(Direction)
Answer these about the patch email on parallel KVM test execution below:
(a) By default, how many pipelines run in parallel?
(b) What share of the RAM reported by 'free -m' is the default total?
(c) What name does the patch give its two new files?

[KVM-AUTOTEST PATCH v3] [RFC] KVM test: client parallel test execution

From: Michael Goldish <mgoldish@redhat.com>
To: autotest@test.kernel.org, kvm@vger.kernel.org
Cc: Michael Goldish <mgoldish@redhat.com>
Subject: [KVM-AUTOTEST PATCH v3] [RFC] KVM test: client parallel test execution
Date: Sun, 20 Sep 2009 18:14:34 +0300	[thread overview]
Message-ID: <1253459674-17833-1-git-send-email-mgoldish@redhat.com> (raw)

(Difference from previous version:
- Put most of the code in a separate module
- Wait for workers to finish freeing their used resources before starting tests
  that require those resources)

This patch adds a control.parallel file that runs several test execution
pipelines in parallel.

The number of pipelines is set to the number of CPUs reported by /proc/cpuinfo.
It can be changed by modifying the control file.
The total amount of RAM defaults to 3/4 times what 'free -m' reports.

The scheduler's job is to make sure tests run in parallel only when there are
sufficient resources to allow it.  For example, a test that requires 2 CPUs
will not run together with a test that requires 3 CPUs on a 4 CPU machine.
The same logic applies to RAM.

Note that tests that require more CPUs and/or more RAM than the machine has are
allowed to run alone, e.g. a test that requires 3GB of RAM is allowed to run
on a machine with only 2GB of RAM, but no tests will run in parallel to it.

Currently TAP networking isn't supported by this scheduler because the main MAC
address pool must be divided between the pipelines ("workers").  This should be
straightforward to do but I haven't had the time to do it yet.

scan_results.py can be used to list the test results during and after
execution.

Signed-off-by: Michael Goldish <mgoldish@redhat.com>
---
 client/tests/kvm/control.parallel |  176 ++++++++++++++++++++++++++++
 client/tests/kvm/kvm_scheduler.py |  229 +++++++++++++++++++++++++++++++++++++
 2 files changed, 405 insertions(+), 0 deletions(-)
 create mode 100644 client/tests/kvm/control.parallel
 create mode 100644 client/tests/kvm/kvm_scheduler.py

diff --git a/client/tests/kvm/control.parallel b/client/tests/kvm/control.parallel
new file mode 100644
index 0000000..cf268ea
--- /dev/null
+++ b/client/tests/kvm/control.parallel
@@ -0,0 +1,176 @@
+AUTHOR = """
+uril@redhat.com (Uri Lublin)
+drusso@redhat.com (Dror Russo)
+mgoldish@redhat.com (Michael Goldish)
+dhuff@redhat.com (David Huff)
+aeromenk@redhat.com (Alexey Eromenko)
+mburns@redhat.com (Mike Burns)
+"""
+TIME = 'SHORT'
+NAME = 'KVM test'
+TEST_TYPE = 'client'
+TEST_CLASS = 'Virtualization'
+TEST_CATEGORY = 'Functional'
+
+DOC = """
+Executes the KVM test framework on a given host. This module is separated in
+minor functions, that execute different tests for doing Quality Assurance on
+KVM (both kernelspace and userspace) code.
+"""

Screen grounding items
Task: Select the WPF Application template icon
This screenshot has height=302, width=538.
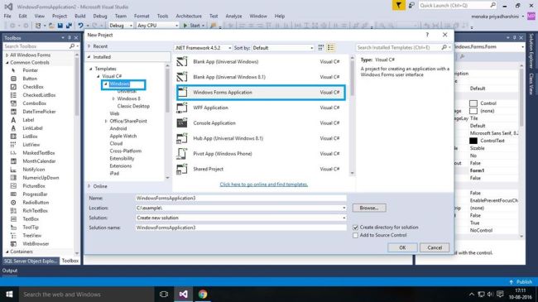Action: point(182,108)
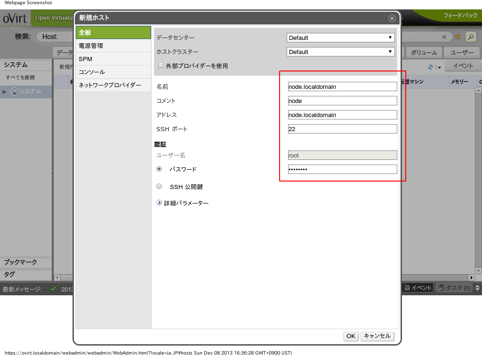The width and height of the screenshot is (482, 355).
Task: Open the タスク (0) status bar panel
Action: click(454, 288)
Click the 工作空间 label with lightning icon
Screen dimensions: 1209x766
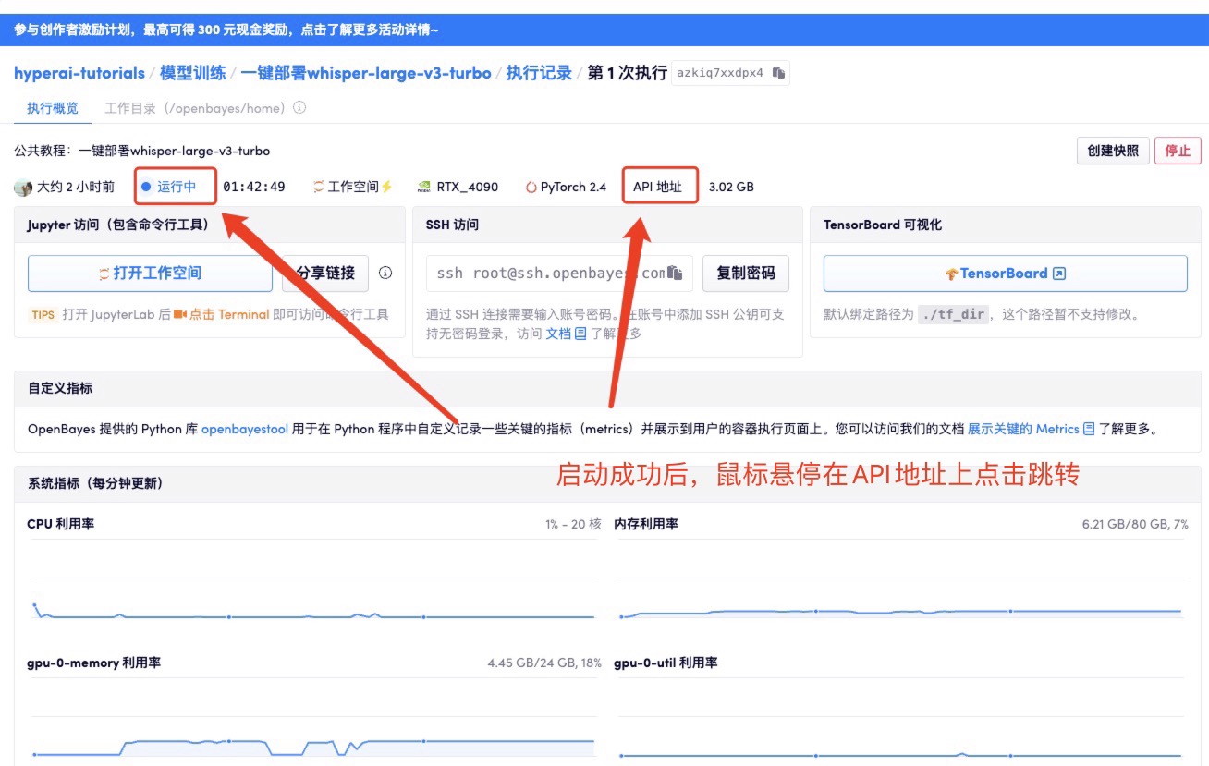pyautogui.click(x=353, y=187)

(Response below)
(a) The number of CPUs reported by /proc/cpuinfo.
(b) 3/4.
(c) control.parallel and kvm_scheduler.py.